I used to put the cube of frozen bloodworm or brine shrimp in a cup of tank water to melt then dump the water in the tank. Now I just drop the frozen cubes right in and they're gone in less than a minute. But the brine (or msysis - I forget) shrimp are really fine and the stuff gets all over the place and clouds the water.
I mentioned this to the guy at the fish shop and he said they never drop frozen cubes in. He defrosts the cubes and pours off the excess water and fine particles and then feeds with a tongs or large tweezer type tool. Seems like a lot of work.
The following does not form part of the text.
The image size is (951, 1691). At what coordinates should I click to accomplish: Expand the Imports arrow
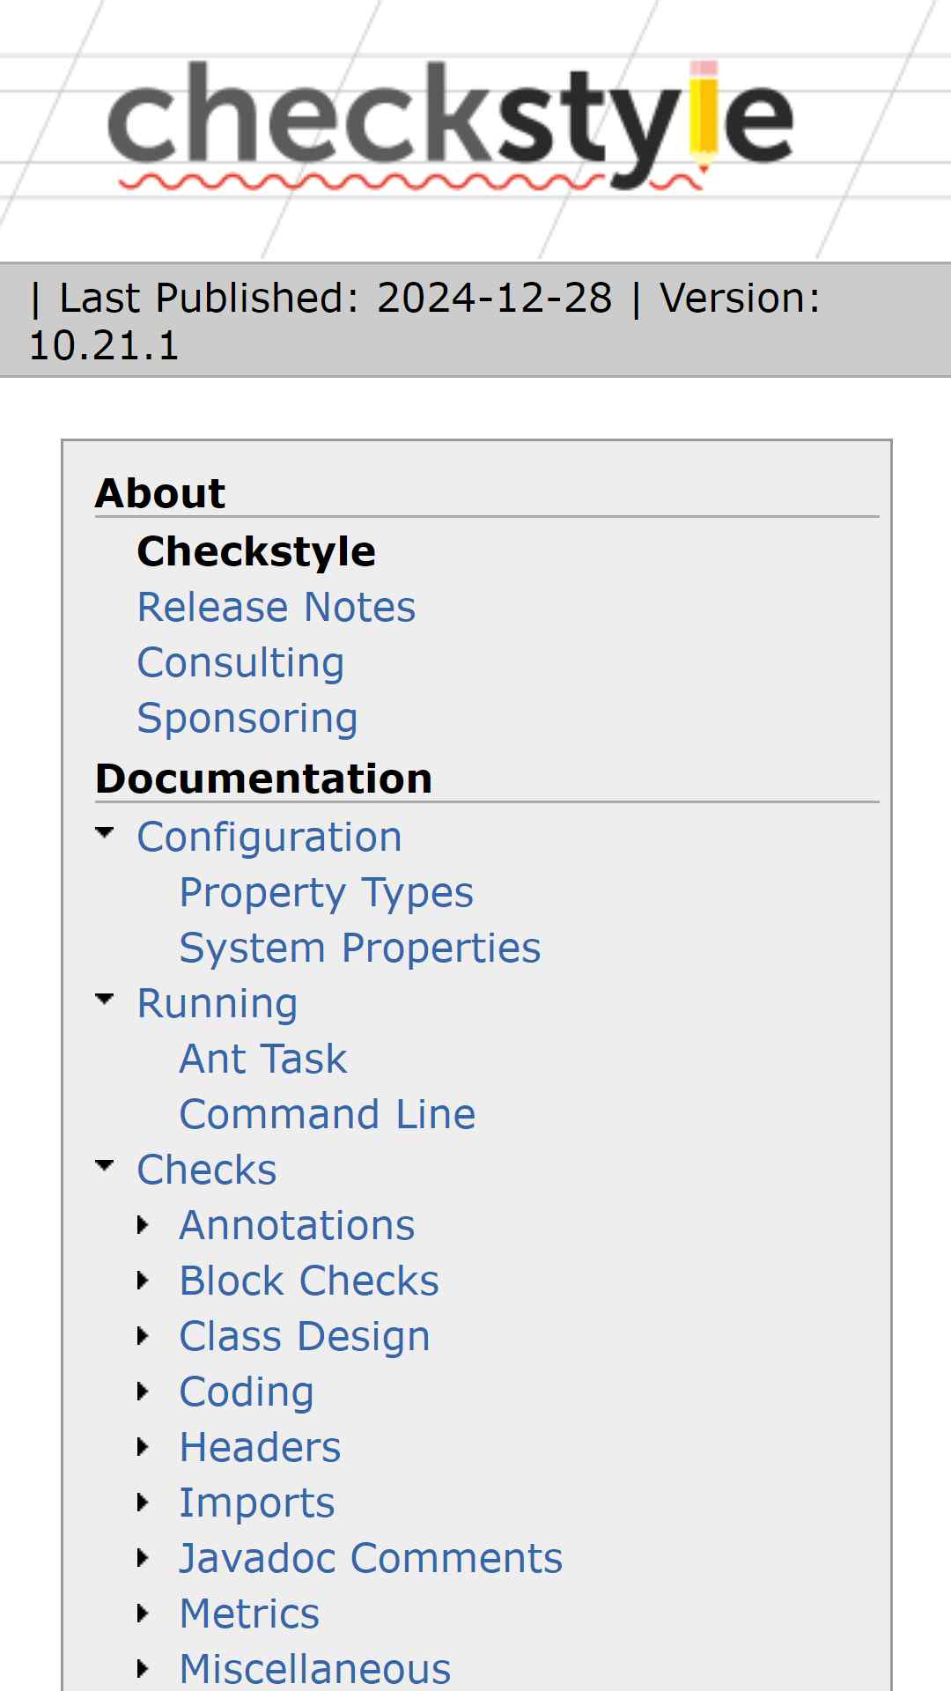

But I've often wondered if the frozen stuff is bad for fish to ingest.
What do you all do?


----------



## Mschn99 (Dec 24, 2012)

You should defrost it in a small bowl of tank water.


----------



## sumthinfishy (Jan 26, 2013)

i occasionally feed mysis shrimp to some of my tanks. i put frozen cube on a spoon. i then hold the spoon just below the top of the water slowly moving back and forth. i am sure to keep block i. the spoon. as i move it back and forth it slowly thaws in tank water allowing pieces to break off slowly. the fish will usually come right up to spoon and eat the pieces as they break off of block. i find that the shrimp get distributed evenly, and does not end up all over tank


----------



## GTZ (Apr 21, 2010)

In the past, I've used a shot glass and tank water.


----------



## Kalost (Feb 27, 2013)

sumthinfishy said:


> i occasionally feed mysis shrimp to some of my tanks. i put frozen cube on a spoon. i then hold the spoon just below the top of the water slowly moving back and forth. i am sure to keep block i. the spoon. as i move it back and forth it slowly thaws in tank water allowing pieces to break off slowly. the fish will usually come right up to spoon and eat the pieces as they break off of block. i find that the shrimp get distributed evenly, and does not end up all over tank


DITTO


----------



## mdog (Dec 10, 2002)

Thanks. I'm going to try the spoon method tonight.


----------



## chopsteeks (Jul 23, 2013)

I always defrost it. Will place in a plastic container without water. Then will pour out excess water after thawing it out. When I ready to feed, only then will I place aquarium water into the container, give it a swirl or two....feeding time.


----------